NBA史 0勝2敗からの奇跡は起きるのか!? スパーズに突きつけられた「歴史の壁」
【©️San Antonio Spurs 】
2026年のNBAファイナルは、早くも歴史との戦いになりつつある。
サンアントニオ・スパーズは本拠地で開幕2連敗。
シリーズは、ニューヨーク・ニックスが大きな主導権を握ったまま
ニューヨークへ舞台を移す。
戦前は“実力伯仲”とも言われた対決だった。
だが、蓋を開ければニックスは勝負どころで圧倒的な勝者のメンタリティを発揮。
第1戦ではブランソンが第4クォーターで試合を支配し、第2戦ではタウンズが攻守両面でシリーズを決定づける存在感を放った。

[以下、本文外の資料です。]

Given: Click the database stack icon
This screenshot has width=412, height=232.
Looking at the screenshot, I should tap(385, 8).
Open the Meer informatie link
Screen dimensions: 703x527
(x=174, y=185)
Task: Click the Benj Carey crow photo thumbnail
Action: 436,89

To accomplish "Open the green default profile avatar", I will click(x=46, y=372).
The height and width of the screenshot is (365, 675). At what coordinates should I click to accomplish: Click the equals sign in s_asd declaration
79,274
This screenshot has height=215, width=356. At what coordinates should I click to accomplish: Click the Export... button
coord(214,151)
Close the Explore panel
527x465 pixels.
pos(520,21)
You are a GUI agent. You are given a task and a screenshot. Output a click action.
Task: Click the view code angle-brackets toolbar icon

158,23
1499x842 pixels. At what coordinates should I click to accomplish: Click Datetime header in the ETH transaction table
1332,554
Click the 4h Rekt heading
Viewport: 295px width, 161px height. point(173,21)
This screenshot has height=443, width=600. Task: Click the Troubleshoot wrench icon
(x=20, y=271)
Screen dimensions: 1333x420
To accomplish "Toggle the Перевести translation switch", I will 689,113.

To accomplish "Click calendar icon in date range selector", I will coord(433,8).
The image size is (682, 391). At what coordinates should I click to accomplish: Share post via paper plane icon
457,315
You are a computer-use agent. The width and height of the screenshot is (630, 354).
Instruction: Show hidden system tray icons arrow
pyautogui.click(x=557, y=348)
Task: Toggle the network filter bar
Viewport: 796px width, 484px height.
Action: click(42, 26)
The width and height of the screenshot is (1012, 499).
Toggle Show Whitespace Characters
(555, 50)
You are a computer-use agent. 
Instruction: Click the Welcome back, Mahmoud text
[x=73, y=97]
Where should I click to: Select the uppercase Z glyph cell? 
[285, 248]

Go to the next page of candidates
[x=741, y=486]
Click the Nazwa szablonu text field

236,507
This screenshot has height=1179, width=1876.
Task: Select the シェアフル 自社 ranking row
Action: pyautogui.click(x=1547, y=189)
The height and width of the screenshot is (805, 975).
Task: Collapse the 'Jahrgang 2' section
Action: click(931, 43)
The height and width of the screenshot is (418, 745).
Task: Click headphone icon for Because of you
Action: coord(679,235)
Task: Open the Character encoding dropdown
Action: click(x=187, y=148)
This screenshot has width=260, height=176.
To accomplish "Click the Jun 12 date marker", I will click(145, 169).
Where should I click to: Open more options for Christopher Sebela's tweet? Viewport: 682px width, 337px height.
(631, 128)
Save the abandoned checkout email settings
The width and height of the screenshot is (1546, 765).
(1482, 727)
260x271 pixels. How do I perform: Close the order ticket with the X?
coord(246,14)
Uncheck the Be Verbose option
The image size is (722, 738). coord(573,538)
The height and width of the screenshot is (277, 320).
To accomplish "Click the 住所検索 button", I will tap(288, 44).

一方、スパーズの希望は、やはりヴィクター・ウェンバイヤマだ。
驚異的なスタッツを残しながらも、チームを勝利へ導けていない現実は重い。スターとしての才能は疑いようがない。しかしNBAファイナルは、
“個人成績”ではなく4勝をして歴史が決まる舞台でもある。
そして、スパーズの前には極めて高い“歴史の壁”が立ちはだかっている。
NBAファイナルで0勝2敗から逆転優勝を果たしたチームは、
過去わずか5例しか存在しない。
1969年 セルティックス
1977年 ブレイザーズ
2006年 マイアミ・ヒート
2016年 キャバリアーズ
2021年 バックス
長いNBA史の中でも、“大逆転”は限られた王者だけが到達した特別な領域だ。
だが、今回のスパーズにはさらに厳しい現実がある。
それは「ホームで開幕2連敗」を喫していることだ。
NBAファイナル史上、この状況に追い込まれたチームは過去2例のみ。
1993年のサンズ、1995年のマジック・・・
いずれも最後は力尽き、優勝には届かなかった。
つまり、スパーズがここから逆転優勝を成し遂げれば、
それは単なる“逆転劇”ではない。
NBAファイナルの歴史を書き換える、前人未到の偉業となる。
対するニューヨークは熱狂している。
泥臭く、執念深く、90年代を思わせるニックスの戦いぶりに、街全体が“王者誕生”の空気を感じ始めている。
それでも、NBAは幾度となく“不可能”を覆してきたリーグでもある。
ウェンバンヤマは歴史に飲み込まれるのか。
それとも、新たな歴史そのものになるのか。
ファイナルは今、単なる勝敗を超えた“伝説の分岐点であることに変わりない。